I’m talking about Cam Newton, the NFL MVP and unfair scapegoat of the Carolina Panthers’ improbable loss to the Denver Broncos.

Newton naysayers enjoyed watching him fail throughout the game as his familiar swag turned to childish pouting on the sidelines. These naysayers and even Newton’s supporters also took issue with his inability to remain at the podium for more than a few brief, disinterested minutes before walking off as a consummate “sore loser.”

New audio from the press conference reveals a possible reason: he could hear the guy who beat him talking about how it was done. That man, cornerback Chris Harris, seemed not to blame Cam, admitting he would’ve been mad too.

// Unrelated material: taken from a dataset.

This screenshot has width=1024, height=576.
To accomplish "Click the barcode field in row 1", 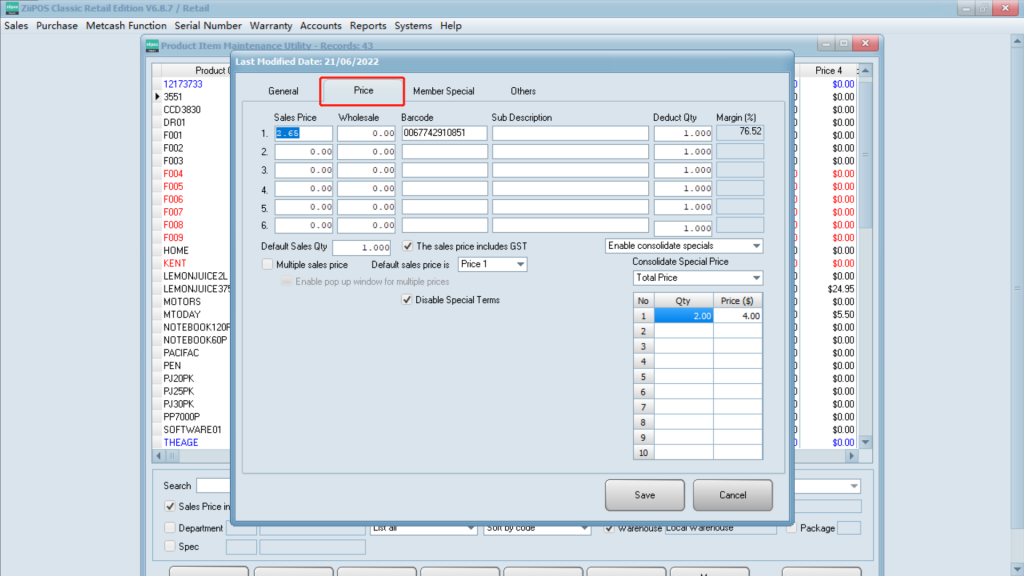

Whether you want to buy any of that is up to you, but the assertion that Cam Newton is any less a decent human being than he was before the game or before that press conference is absurd.

Newton is a 26-year-old young man who just lost the biggest game of his career after a season of steamrolling teams, dabbing through games that ought to have had mercy rules, posing for pictures, and commercial endorsements. This was a young man whose dreams were shattered, and he reacted better, in my opinion, than any of us might have. I would’ve been crying or screaming, maybe both, at the podium.

As Newton continues to defend his actions, quoting Lombardi’s favorite line of “show me a good loser and I’ll show you a loser”, he will continue to be scrutinized for the attention he is placing on himself.

It is not as if his coaches, teammates, and America did not know how Newton handles himself. He plays the game of football and lives life with a certain swagger and bravado practically unparalleled in the current sports world. Not only that, but his passion and determination to win is what drove him to the Super Bowl, and ultimately off the podium.

So should he step out of the spotlight for a little bit? Probably. It might serve him well. But in the grand scheme of life, does his early exit from the podium really change how Newton ought to be viewed? Absolutely not.

Let’s give Newton some slack. He made an immature mistake, that’s all. We all do. And once we realize no person, even if he makes millions playing sports, is perfect, we can learn to accept people simply for who they are.